### ИСХОДНЫЙ ТЕКСТ
┌──
Шрифт:
Интервал:
Закладка:
Большинство из тех, кто относился к работникам науки и искусства, все же увеличили размер своей жилплощади, въехав в высотку у Красных Ворот. До переезда в это здание средняя жилплощадь, приходившаяся на одного человека в семьях этой категории, составляла лишь чуть больше семи квадратных метров. После переселения в дом у Красных Ворот этот показатель вырос до 12 (с небольшим) квадратных метров на человека[787]. Это было значительно больше жилплощади, которой пользовались в ту пору большинство москвичей. Но некоторые граждане добивались еще больших успехов, обращая «квадратнометровую» логику советских жилищных ведомств себе на пользу. Так, в 1952 году Павел Николаевич Блохин затеял с государством квартирную «игру в пятнашки», при помощи которой надеялся улучшить жилищные условия своей семьи и увеличить жилплощадь на треть. Блохин, директор научно-исследовательского института жилища Академии архитектуры, СССР хорошо знал, как устроена в Москве сложная система городских, союзных и ведомственных организаций, занимавшихся жилищными вопросами[788]. У Блохина была жена и две взрослые дочери, старшая замужем и с новорожденным ребенком. В июне 1952 года Блохин получил в небоскребе на Котельнической двухкомнатную квартиру площадью 35,6 квадратных метра. Но, как и многие сообразительные советские граждане, Блохин разослал в разные ведомства сразу несколько прошений о предоставлении жилья. И ему повезло: его семье выделили не одну, а две квартиры. Вторую – площадью 32 квадратных метра – он получил через жилищный отдел Моссовета. Хотя ни одна из этих двух квартир не могла сравниться площадью с квартирой, которую в тот момент занимало семейство Блохиных, это двойное предложение все же давало смекалистому специалисту по жилищному вопросу такие доводы, что можно было торговаться с государством дальше.
└──
### ЗАДАНИЕ
Допишите следующую часть текста о квартирах Блохина, начав сразу после его последнего предложения. Записи, идущие после текста, для работы не понадобятся.

### ПРЕДСТАВЛЕННЫЕ ДАННЫЕ
┌──
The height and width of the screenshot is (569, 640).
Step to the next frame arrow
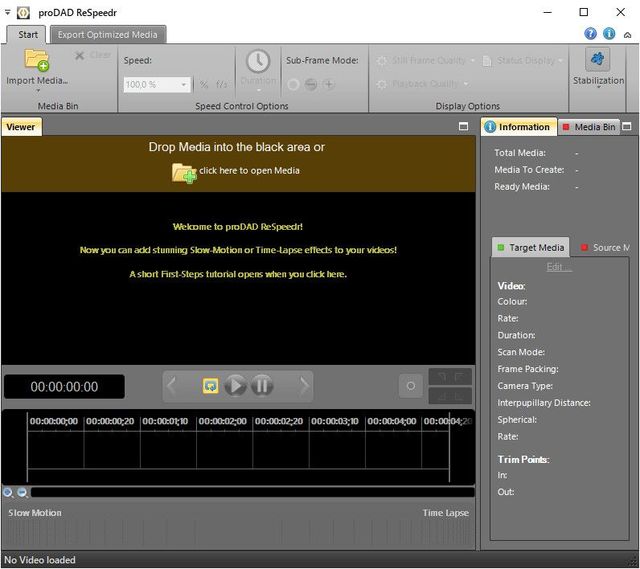pyautogui.click(x=304, y=386)
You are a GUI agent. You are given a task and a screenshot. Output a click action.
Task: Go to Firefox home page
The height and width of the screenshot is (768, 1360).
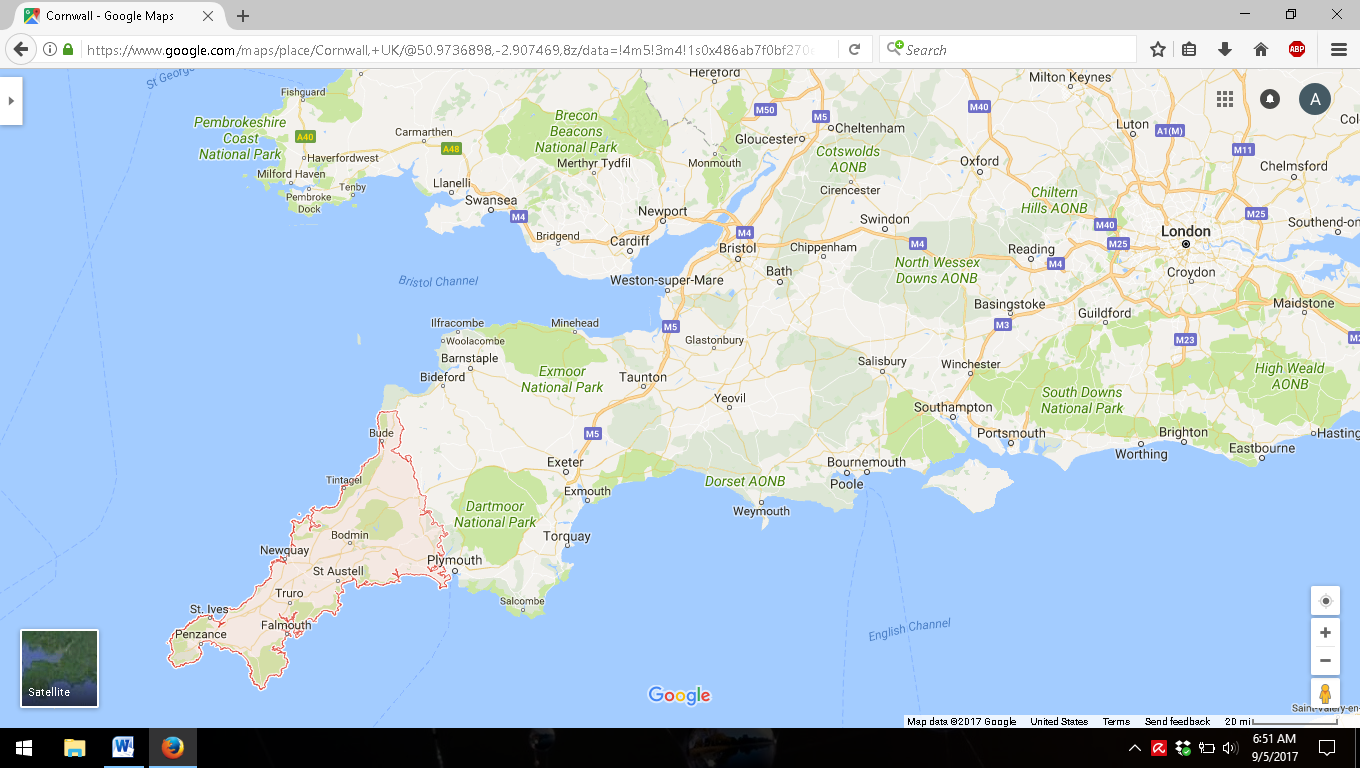pyautogui.click(x=1261, y=49)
└──
### ОТВЕТ НА ЗАДАНИЕ
В своем письме в Управление по эксплуатации высотных домов Блохин не стал упоминать о своих былых заслугах перед государством. Суть дела он предпочел излагать языком цифр:
В настоящее время я живу в трехкомнатной квартире площадью 48 кв. м в доме № 17 по Большому Каретному переулку. В этой квартире, оформленной на мое имя, проживают: в одной комнате – моя дочь с мужем и 9-месячным ребенком (моей родной внучкой), а в двух других – я с женой и младшей 19-летней дочерью.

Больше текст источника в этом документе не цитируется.